The Camel Trophy

Let's be honest: when the Cigarette manufacturer introduced the Camel Trophy in the 1980 they were more than surprised by the public interest generated. What should only have been an one-year event aimed at the german consumers immediately took off as 10000 of people rushed to participate on an event Winston Churchill already discribed as being of "blood, sweat and tears". He was right.

The Camel Trophy started with Jeeps but from it's second year settled firmly on Solihulls finest.

All production models were used with the exception of the new shape Range Rover.

In the table below I listed the years and competitors vehicles. Keep in mind however that these are only a small number of the vehicles used. The main burden of carrying journalists, equipment and spares fell to a fleet of 110's and 130's regardless of what vehicle was the "official" car.

YEAR LOCATION Distance travelled Participants vehicles Other Info
1980 Transamazonica Route: Belem to Santarem Distance: 1,600 km 3 Jeep 3 teams from West Germany
1981 Sumatra Route: Medan to Jambi
Distance: 1,600 km
5 Range Rover, 2 door 3 teams from West Germany
1982 Papua New Guinea Route: Mont Hagen to Madang
Distace: 1,600 km
8 Range Rover, 2 door First year when more than one nation participated: I, D, NL, USA
1983 Zaire Route: Kinshasa to Kinsangani
Distance: 1,600 km
14 Series III 88 NL, P, HK, D, CH, I, E
1984 Brazil Route: Transamazonica Highway, Santarem to Manaus 12 Land Rover 110  
1985 Borneo Route: Samarinda to Balikpapan 16 Land Rover 90  
1986 Australia Route: Cooktown to Darwin
Distance: 3,218 km
14 Land Rover 90  
1987 Madagascar Route: Diego Suarez to Fort Dauphin
Distance: 2,252 km
14 Range Rover TD  
1988 Sulawesi Route: Manado to Ujang Padang
Distance: 2,092 km

12 Land Rover 110

 
1989 Amazon Route: Alta Floresta to Manaus 14 Land Rover 110  
1990 Siberia Route: Bratsk to Irkutsk
Distance: 1500km
16 Discovery Tdi 3-door Vehicles: 19 Discoveries, 4 Defender 110 Station Wagons, 5 Defender 127s (3 4-door crewcabs and 2 2-doors--all had a solid,enclosed load bed)
1991 Tanzania Route: Dar es Salaam, Tanzania to Bujumbura, Burundi
Distance: 1,600 km
17 Discovery Tdi 5-door  
1992 Guyana Route: Manaus, Brazil to Georgetown, Guyana
Distance: 1,600 km
16 Discovery Tdi 5-door  
1993 Sabah -Malaysia

 

Route: Circumnavigation, Kota Kinabalu to Kota Kinabalu
Distance: 1,500 km

16 Discovery Tdi 5-door  
1994

South America

Argintina-Paraguay-Chile

 

Route: Iguazu Falls, Argentina to Hornitos, Chile
Distance: 2,590 km

18 Discovery Tdi 5-door  
1995

South America

Mundo Maya

Route: Lamanai, Belize through Mexico, Guatemala, El Salvador, Honduras to Xunantunich, Belize
Distance: 1,700 km
20 Discovery Tdi 5-door  
1996

Borneo

Kalimantan

Route: Balikpapan to Pontianak
Distance: 1850 km
20 Discovery Tdi 5-door  
1997 Mongolia   Land Rover Discovery Last year of the "real" Trophy
1998 Chile to Argentinia   Land Rover Freelanders  

In February 1999 Worldwide Brands Inc. decided the image of the Camel Trophy was no longer compatible with their targeted consumer group and cancelled their sponsoring. So the Camel Trophy was dead. Read the official 1999 press release here.

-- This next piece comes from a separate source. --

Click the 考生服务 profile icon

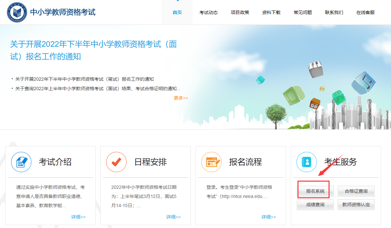point(306,162)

In my private opinion this was a big mistake as so many people watched reports from the Trophy and talked to eachother about it thus creating a product relation. But clever marketing strateges decided it wasn't worth bothering with those people. Already the change to the soft side in the 1998 challenge got a rather cold reception by the general public. This however seemed only to confirm the theory of an out-of-date event, at least in those clever minds.

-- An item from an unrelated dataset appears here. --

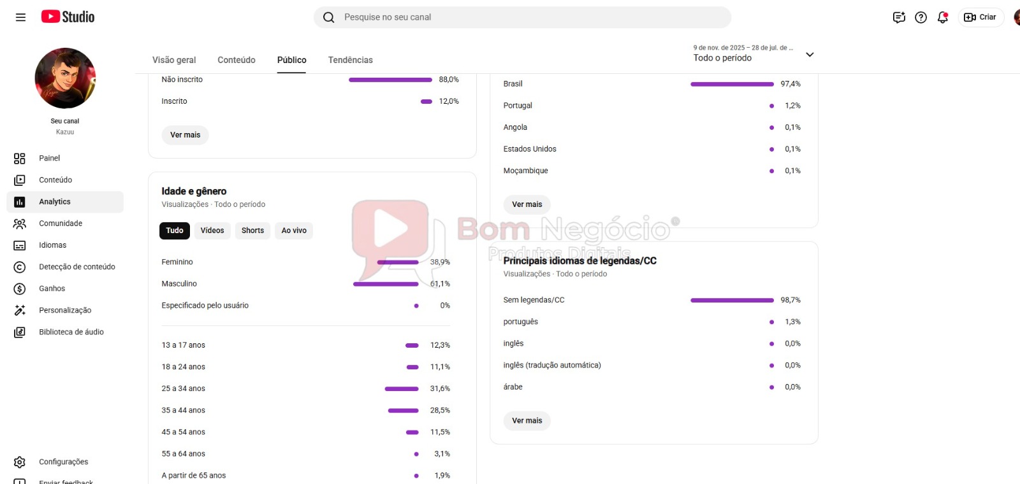Click Ver mais under subtitle languages
1020x484 pixels.
(527, 421)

Gentlemen, go back to your studies. Didn't you learn that only a fraction of a percent of an interested group responds to any action call? And how many applications did you get every year for the Trophy? Several 100.000s. Multiply this number at least by 20 to get the number of people interested in the event. Are you really so well off to simply let go a consumer group of several millions?

No more comments on that. I simply hope some CEO will wake up one day to see the disaster.